Luci gialle di piccole finestre che nei loro toni sembrano già essere una promessa delle braccia di una calorosa famiglia tracciano il sentiero nel Ritorno dal bosco del pittore divisionista Giovanni Segantini. Qui protagonista  è una donna che assomiglia a una bretone che trascina, da sola, una pesante slitta carica di legna che servirà ad alimentare il focolare. Il quadro di fine Ottocento ci porta in una valle fra le montagne, in prossimità delle case di un isolato villaggio. Pochi colori e pennelli, anche in questo caso, sanno concentrare un sapore prezioso, capace di legare la nostra intimità a quella dell’artista. È un sentire che ci consente di volare sopra la violenza come Marc Chagall nel suo dipinto Sopra Vitebsk, realizzato nel 1914 nel clima della prima guerra mondiale.

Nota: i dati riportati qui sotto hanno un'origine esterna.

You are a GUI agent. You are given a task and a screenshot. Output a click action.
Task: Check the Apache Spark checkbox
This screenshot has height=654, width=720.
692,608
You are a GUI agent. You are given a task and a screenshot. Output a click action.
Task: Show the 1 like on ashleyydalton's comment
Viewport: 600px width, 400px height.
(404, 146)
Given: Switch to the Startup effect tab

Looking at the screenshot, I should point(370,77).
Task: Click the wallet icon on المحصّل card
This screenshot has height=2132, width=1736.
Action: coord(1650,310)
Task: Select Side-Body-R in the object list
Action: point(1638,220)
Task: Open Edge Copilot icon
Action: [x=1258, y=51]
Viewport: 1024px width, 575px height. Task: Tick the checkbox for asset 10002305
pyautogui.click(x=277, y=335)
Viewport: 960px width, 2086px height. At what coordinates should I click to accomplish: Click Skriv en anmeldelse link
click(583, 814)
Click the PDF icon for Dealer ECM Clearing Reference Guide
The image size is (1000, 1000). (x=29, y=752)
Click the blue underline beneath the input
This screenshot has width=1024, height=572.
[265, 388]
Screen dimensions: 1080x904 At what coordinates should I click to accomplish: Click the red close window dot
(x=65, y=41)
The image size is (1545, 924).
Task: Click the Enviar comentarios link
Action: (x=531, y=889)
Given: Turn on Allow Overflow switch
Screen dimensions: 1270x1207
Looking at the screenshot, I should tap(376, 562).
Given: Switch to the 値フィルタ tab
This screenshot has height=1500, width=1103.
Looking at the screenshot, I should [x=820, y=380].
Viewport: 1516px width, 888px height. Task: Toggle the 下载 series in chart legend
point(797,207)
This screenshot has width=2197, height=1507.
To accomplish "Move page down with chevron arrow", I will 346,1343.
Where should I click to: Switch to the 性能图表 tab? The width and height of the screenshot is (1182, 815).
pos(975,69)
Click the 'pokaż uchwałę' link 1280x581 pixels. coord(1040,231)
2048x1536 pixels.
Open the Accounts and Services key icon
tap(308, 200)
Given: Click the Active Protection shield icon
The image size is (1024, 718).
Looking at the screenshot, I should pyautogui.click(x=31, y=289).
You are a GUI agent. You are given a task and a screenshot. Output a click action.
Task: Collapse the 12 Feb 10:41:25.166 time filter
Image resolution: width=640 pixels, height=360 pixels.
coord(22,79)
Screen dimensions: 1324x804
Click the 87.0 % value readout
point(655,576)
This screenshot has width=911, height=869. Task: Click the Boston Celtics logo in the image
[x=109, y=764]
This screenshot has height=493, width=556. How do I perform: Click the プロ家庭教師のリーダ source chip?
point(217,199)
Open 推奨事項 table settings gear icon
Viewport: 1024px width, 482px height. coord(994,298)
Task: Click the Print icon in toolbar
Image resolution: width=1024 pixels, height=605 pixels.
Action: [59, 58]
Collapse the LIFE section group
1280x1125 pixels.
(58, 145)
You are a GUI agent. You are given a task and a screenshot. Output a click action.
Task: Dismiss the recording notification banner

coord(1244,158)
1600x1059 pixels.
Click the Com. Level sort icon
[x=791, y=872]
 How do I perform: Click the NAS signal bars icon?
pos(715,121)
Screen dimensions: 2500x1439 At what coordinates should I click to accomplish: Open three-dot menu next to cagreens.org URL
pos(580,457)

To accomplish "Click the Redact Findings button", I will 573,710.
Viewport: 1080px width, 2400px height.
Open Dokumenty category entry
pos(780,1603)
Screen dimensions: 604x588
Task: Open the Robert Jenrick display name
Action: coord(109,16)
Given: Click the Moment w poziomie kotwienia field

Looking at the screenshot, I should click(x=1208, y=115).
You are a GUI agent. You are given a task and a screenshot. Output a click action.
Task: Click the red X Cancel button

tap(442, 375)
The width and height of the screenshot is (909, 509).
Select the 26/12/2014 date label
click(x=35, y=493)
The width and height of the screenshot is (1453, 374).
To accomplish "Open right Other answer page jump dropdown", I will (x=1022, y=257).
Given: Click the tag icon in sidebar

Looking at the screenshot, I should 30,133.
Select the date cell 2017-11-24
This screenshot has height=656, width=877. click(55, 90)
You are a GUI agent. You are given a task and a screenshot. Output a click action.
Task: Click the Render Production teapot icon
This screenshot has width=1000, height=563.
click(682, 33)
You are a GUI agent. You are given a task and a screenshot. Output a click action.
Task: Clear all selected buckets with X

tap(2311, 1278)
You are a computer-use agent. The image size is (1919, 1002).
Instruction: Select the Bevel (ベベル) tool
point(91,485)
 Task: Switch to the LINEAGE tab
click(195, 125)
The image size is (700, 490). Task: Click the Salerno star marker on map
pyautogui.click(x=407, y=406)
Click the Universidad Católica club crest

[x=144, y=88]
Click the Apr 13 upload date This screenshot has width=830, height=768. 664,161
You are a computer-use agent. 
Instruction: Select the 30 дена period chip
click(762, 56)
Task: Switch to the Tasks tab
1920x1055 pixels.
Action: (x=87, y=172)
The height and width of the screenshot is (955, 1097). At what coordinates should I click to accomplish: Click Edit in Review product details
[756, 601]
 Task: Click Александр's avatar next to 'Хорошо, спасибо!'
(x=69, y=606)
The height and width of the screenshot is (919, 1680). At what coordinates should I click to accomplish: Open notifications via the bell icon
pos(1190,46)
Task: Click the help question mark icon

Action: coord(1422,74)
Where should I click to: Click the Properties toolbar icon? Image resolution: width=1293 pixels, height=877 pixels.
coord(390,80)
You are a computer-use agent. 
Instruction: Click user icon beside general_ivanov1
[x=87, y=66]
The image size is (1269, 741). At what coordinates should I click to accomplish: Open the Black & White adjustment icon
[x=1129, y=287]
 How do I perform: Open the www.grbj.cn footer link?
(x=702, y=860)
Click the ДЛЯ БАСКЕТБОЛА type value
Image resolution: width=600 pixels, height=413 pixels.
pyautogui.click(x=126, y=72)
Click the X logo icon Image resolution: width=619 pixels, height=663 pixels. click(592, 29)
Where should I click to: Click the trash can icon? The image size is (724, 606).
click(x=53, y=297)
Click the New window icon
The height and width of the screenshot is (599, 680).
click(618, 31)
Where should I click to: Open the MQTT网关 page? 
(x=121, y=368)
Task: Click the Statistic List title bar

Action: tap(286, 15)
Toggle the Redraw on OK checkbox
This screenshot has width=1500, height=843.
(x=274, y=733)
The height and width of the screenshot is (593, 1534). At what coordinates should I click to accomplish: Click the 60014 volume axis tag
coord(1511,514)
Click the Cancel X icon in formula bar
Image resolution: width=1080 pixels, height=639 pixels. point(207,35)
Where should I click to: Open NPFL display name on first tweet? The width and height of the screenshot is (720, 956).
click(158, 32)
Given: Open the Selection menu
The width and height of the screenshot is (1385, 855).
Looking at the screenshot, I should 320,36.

Voliamo lontano dalle atrocità che riempiono i giornali e le tv con le notizie provenienti dall’Ucraina e dall’Iran, e non solo. Quelle case e mura coperte di neve, nel quadro di Chagall, sembrano pretendere purezza e bellezza  che non si deve macchiare di violenza e sangue.

Chi è quell’uomo, vestito con uno scuro pastrano, con un bastone ricurvo e un grande sacco sulle spalle? Porterà, come un’attesa Befana, speranza e gioia o rovescerà un borsone simile a un vaso di Pandora che contiene disgrazie per gli esseri umani? Forse la risposta auspicabile è che esso incarni le nostre migliori energie perché il Bene come un giovane Golia che non si arrende unisca i suoi assi e vinca. Allora potranno nascere  immagini fuori e dentro di noi che restituiscano integra la bellezza del mondo e la speranza e indichino la strada del Futuro.